Appeals from judgment of Court of Common Pleas No. 1 of Philadelphia County, March T., 1961, No. 1484, in case of Ronald D. Masters, a minor, by his father and natural guardian, Robert J. Masters, and Robert J. Masters in his own right v. Wade Alexander, Sr.
Lynn L. Detweiler, with him Swartz, Campbell and Detweiler, for appellant.
David Cohen, with him Andrew F. Napoli, Daniel R. Sherzer, and Cohen and Verlin, for appellee.
Bell, C. J., Musmanno, Jones, Eagen, O'Brien and Roberts, JJ. Opinion by Mr. Justice Musmanno. Mr. Chief Justice Bell, Mr. Justice Jones, Mr. Justice Eagen, Mr. Justice O'Brien and Mr. Justice Roberts concur in the result.
Ronald J. Masters, age 12 years and five months, was riding his bicycle at night on what is known as the "shoulder" of Bristol Pike, Bensalem Township, Bucks County, when he was struck by an automobile being driven by Wade Alexander, Sr., traveling in an opposite direction. The impact sent the boy flying through the air, hitting the automobile aerial and windshield, the violent contact with metal and glass inflicting skull fracture, optic nerve disablement, multiple facial scarring and other grave and permanent injuries. In the ensuing trespass action against Alexander, the jury returned a verdict in favor of the minor
plaintiff in the sum of $100,000 and $3,400 for the father. The defendant has appealed, asking for judgment n.o.v., or, in the alternative, a new trial.
Bristol Pike is 30 feet wide, divided down the center by a white line, thus assuring each lane of traffic a width of 15 feet. On either side of the highway runs a berm or shoulder 2 feet wide. The berm is not properly part of the highway and is intended, like the saucer to the cup, to be useful only when, in the event of a jar, jerk or other unexpected movement, the coffee spills or the automobile veers beyond its prescribed width of travel.

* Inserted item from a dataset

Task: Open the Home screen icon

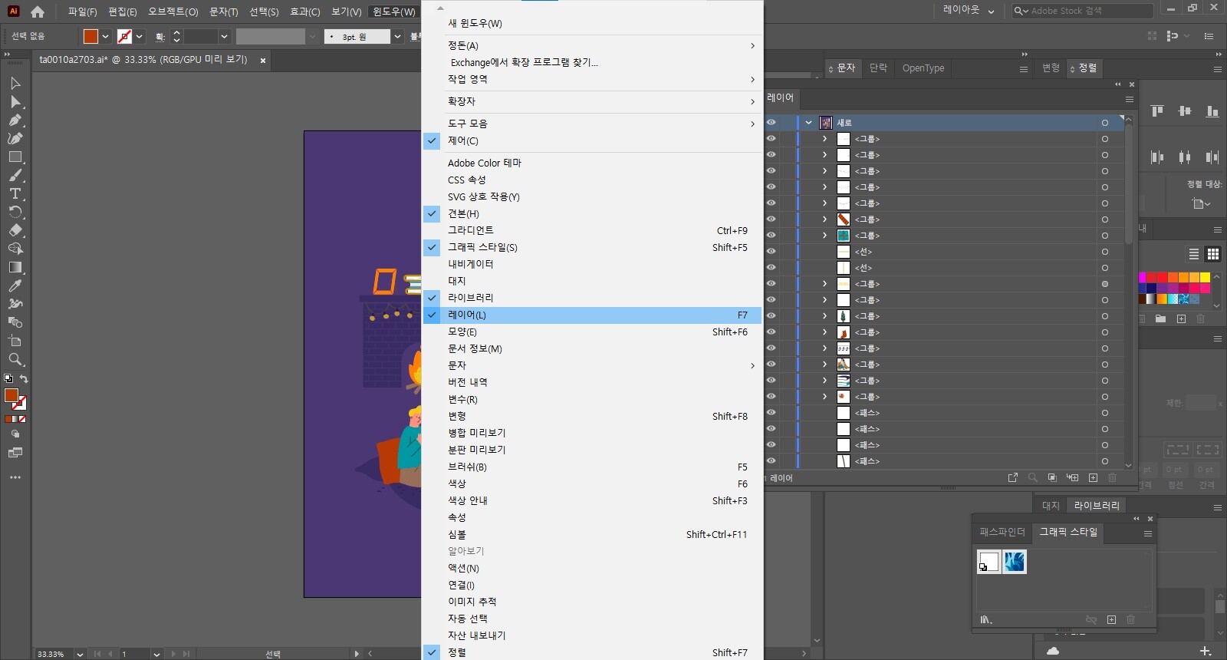Action: pyautogui.click(x=38, y=12)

Ronald Masters was accompanied that night by his brother Robert who was riding a bicycle ahead of him. They were traveling on the southbound side of the road, that is, against the flow of traffic, but, as indicated, on the berm which permitted them to see all vehicles coming toward them. Robert saw the defendant's automobile approaching and drove off the berm, thus escaping collision. Ronald apparently was not quick enough to execute the same maneuver and was hit, while still on the berm. The defendant, being where normally he had no right to be, explained his presence on the berm by stating that a passing car threw its headlights into his eyes and this required him a "second" "to adjust to that." He testified that the boy on the bicycle did not come into his line of vision until he was 10 feet away from him. In a deposition made by him prior to trial he said he did not see the boy at all before the accident.
The defendant's explanation does not explain why he could not perceive the bicycle and its rider at a distance further away than 10 feet, or not at all. One of the defendant's witnesses, who was riding in a car behind the defendant, at a distance from defendant's car of about 100 feet, stated he had no difficulty in detecting the bicycle with its rider before the crash.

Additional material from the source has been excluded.